I leaned over and looked at my phone that was set up on the opposite nightstand.

That was when I saw the missed calls that were filling the call log.

“Shit,” I grumbled as I stared at the missed calls from Chief Wilkerson, Easton, and Schultz. “I think there was another murder.”

I was wrong, though.

What it was, was a potential lead.

“Got something we think you should come look at,” Chief Wilkerson said the moment that he answered the phone. “Have a blue and white already sitting outside your house to keep an eye out. Come on.”

I reluctantly started to pull on my pants that I’d left on the floor beside the bed.

“Sorry, I was sleeping, and didn’t realize that I’d turned my phone on silent,” I said as I pulled them up over my hips.

“No worries,” he said. “But get here.”

After giving Fran a kiss, who sighed as I said I had to go, I grabbed a t-shirt, my gun, a pair of shoes, and walked out to my car.

When I arrived at the station, it was to find everyone up and much less perky-eyed than I was.

“Nice Crocs,” Schultz said.

I looked down at my American flag Crocs and shrugged. “I was in a hurry. Normally I only wear them to the gym when I’m working out.”

Schultz grinned, then jerked his head toward the board at the corner of the room.

I went with them, staring at the face of a stone-eyed man that looked perpetually pissed off. Even though he was eating ice cream next to a beautiful woman.

“This is the assistant to the hair chick,” Schultz said.

“Why do y’all keep calling her that?” I wondered.

“Because that’s her name. Or her company’s name. The Hair Chick. This is Raymond Pasqual. He’s a thirty-eight-year-old man.” Easton paused. “Look familiar?”

I frowned as I studied the man. “No. Should he be familiar?”

“Maybe not,” Chief Wilkerson said. “But this guy should.”

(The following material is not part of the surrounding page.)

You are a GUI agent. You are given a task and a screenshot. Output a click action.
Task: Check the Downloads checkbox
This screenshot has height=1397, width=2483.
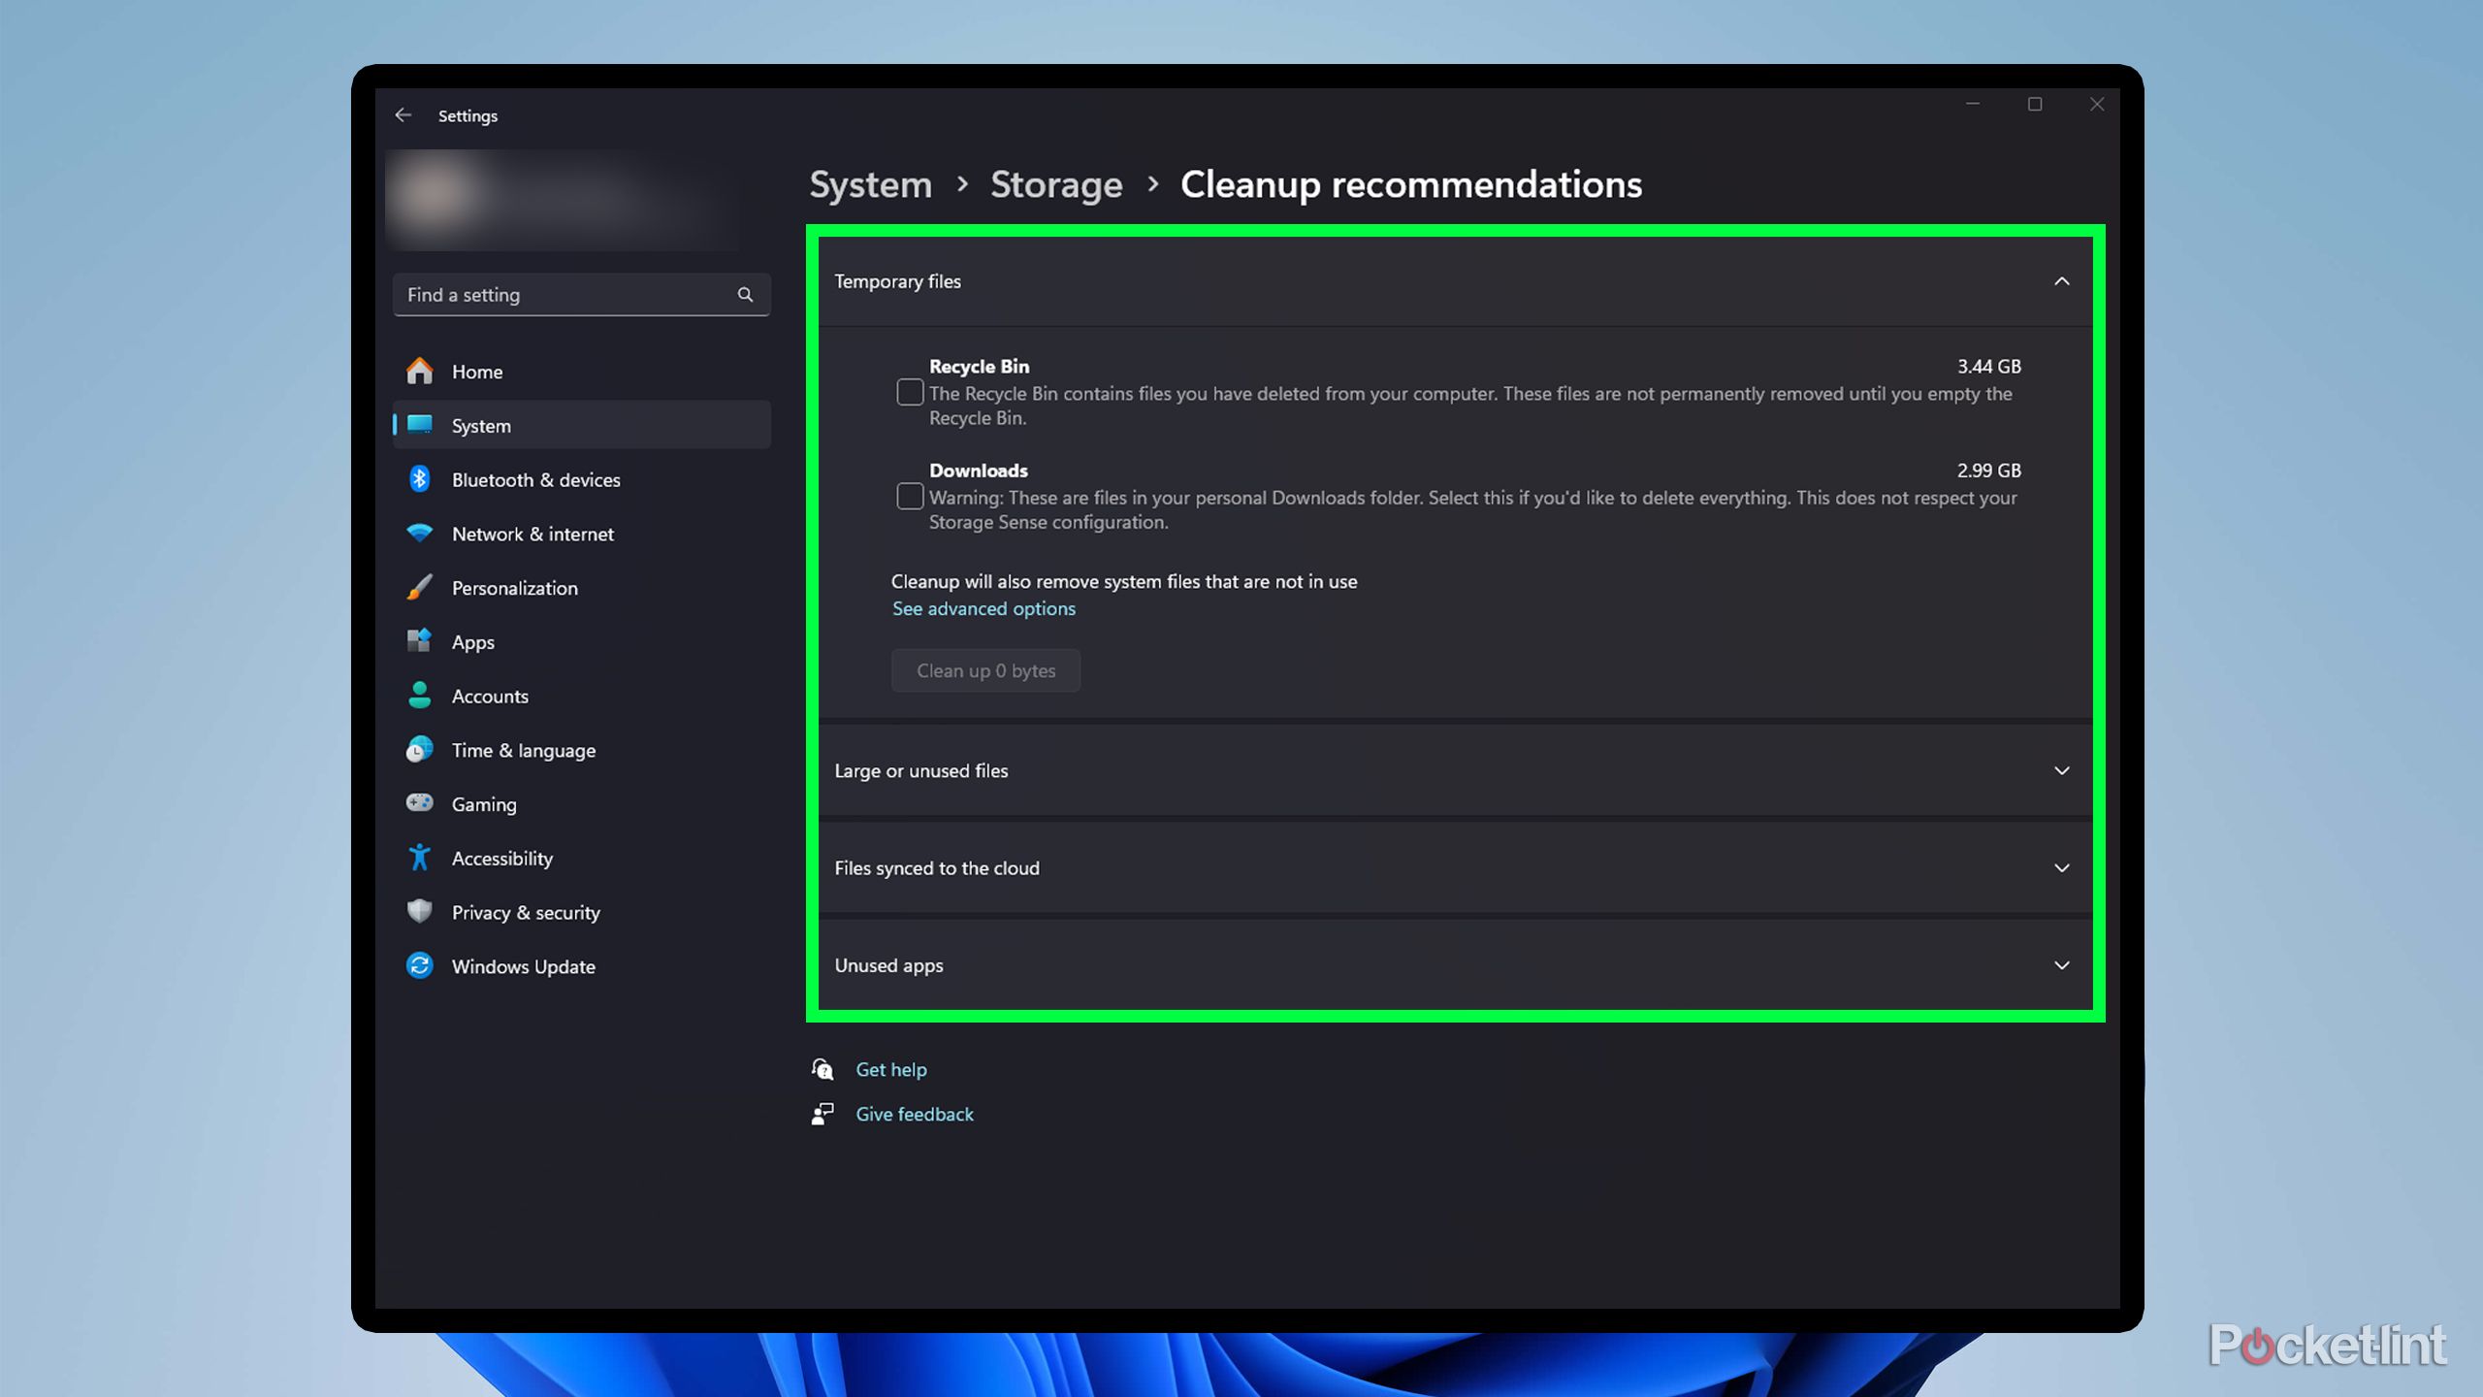pos(909,496)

He moved to the chalkboard where he pinned up a photo of another man.

This one that was very familiar.

A man that, until recently, I’d done very good at shutting out of my every thought.

“Monk.”

“Monk,” Chief Wilkerson confirmed.

“Son of a bitch,” I hissed. “And how are they related?”

“Monk is Raymond Pasqual’s brother-in-law,” Easton said as he twisted the board around with all of the writing, pictures, and diagrams on it.

That’s when I saw all of Monk’s information, there for all to see.

Monk was my case. My career-defining case that set me on the path to being known as the best detective there was in the area.

Monk had, for lack of a better word, gotten off scot-free for three murders until I was able to find information on him. And that information I’d found had put him away for close to life without the possibility of parole.

What was that information? I’d found a woman that was willing to testify to some things that she’d seen while helping Monk perform certain tasks for a particular clientele base that wanted to off their spouses.

He’d helped kill what we thought was hundreds of people, all for men and women that wanted their spouses dead for one reason or another. And the informant had been unwilling to the nth degree.

In fact, the only thing that’d kept that informant in line was a child that Monk had control over. A child that I’d saved from a car wreck. A child that, it’d been found, had brain cancer, after a routine CT scan of his head.

A child that was immediately flown to children’s hospital in Dallas where he was ‘safe.’

The mother had heard of me and had broken down and told me everything about her boss who’d been holding her and her son hostage, forcing them to do things they’d never wanted to do.